BALIKLA KARASAL HAYVAN ARASINDA
Hayvanın balıklardan farklı olarak kafasını vücudundan bağımsız olarak oynatabildiği tahmin ediliyor. Hayvanın akciğerleri ve kaburga yapısı da karasal bir canlıyı andırıyor; hayvanın havadan oksijen soluduğu düşünülüyor. Hayvan güçlü kollarıyla kendini taşıyabiliyordu.

Ancak hayvanın çenesi ve ağzının balık özellikleri taşıdığı belirlendi. Bilim insanları evrim aşamalı gerçekleşirken, kimi organların değişimde yavaş kaldığını ve bunların daha sonra ortadan kaybolduğunu belirtiyor.

Bilim insanları şimdi, bu hayvanı karaya çıkmaya iten dürtüler ve karaya çıktıktan sonra ayakta kalmak için nasıl evrildiğini merak ediyor.

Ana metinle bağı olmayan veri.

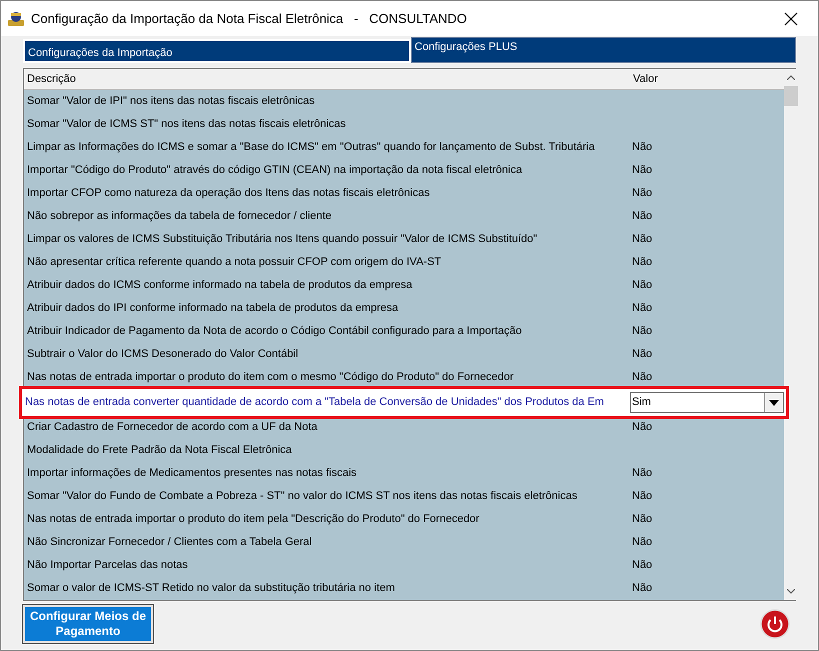 The image size is (819, 651). Describe the element at coordinates (791, 592) in the screenshot. I see `scroll-down-icon` at that location.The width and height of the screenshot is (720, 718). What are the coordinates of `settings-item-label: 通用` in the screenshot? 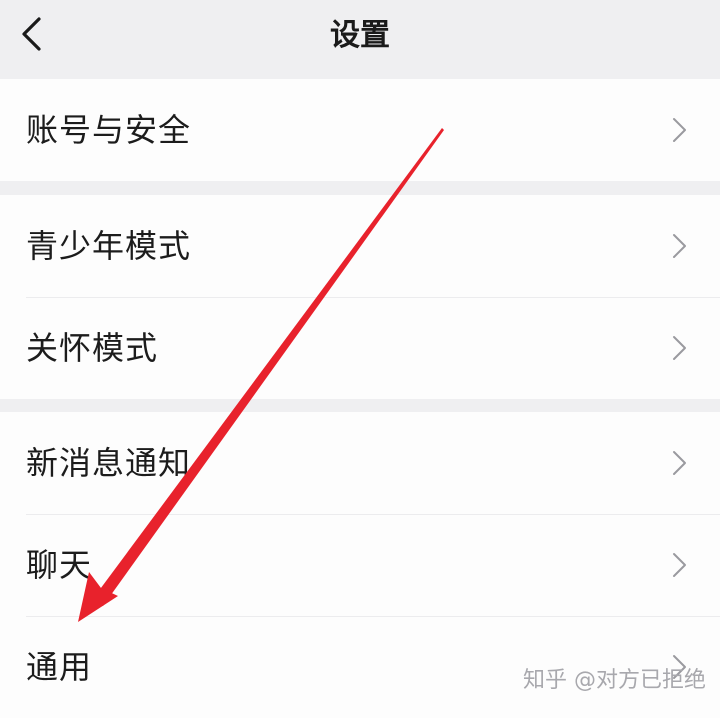 It's located at (60, 667).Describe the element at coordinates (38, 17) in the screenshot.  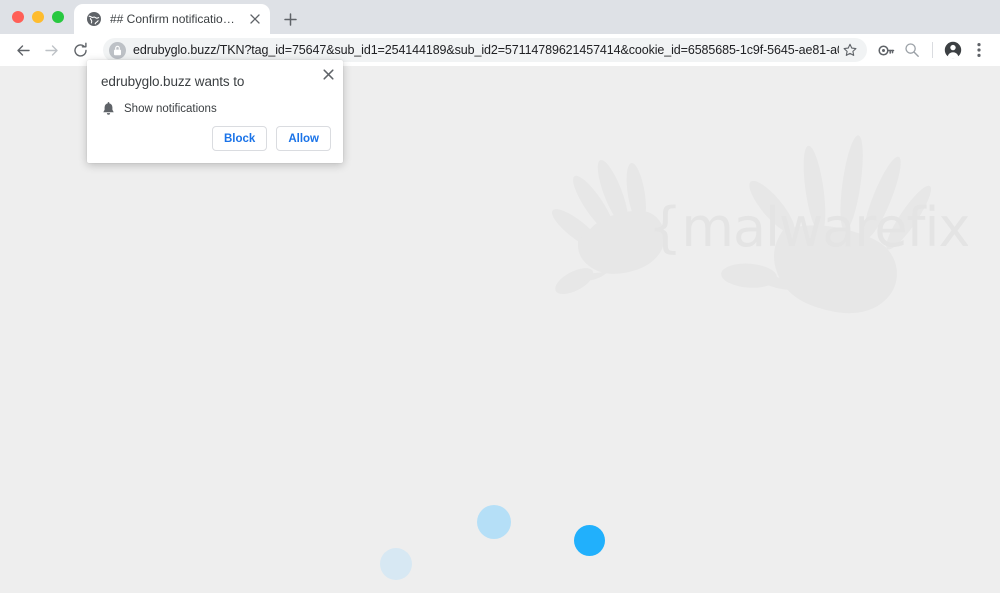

Hayvana, Kanada’nın kuzeyindeki Nunavut bölgesinin yerel dilinde tatlısu balığı anlamına gelen ‘Tiktaalik’ adı verildi.

Kaynak: Araştırmayı konu alan makale İngiliz bilim dergisi Nature’da yayımlanmıştır.
Not: NewScientist, BBC ve Associated Press’ten derlenmiştir.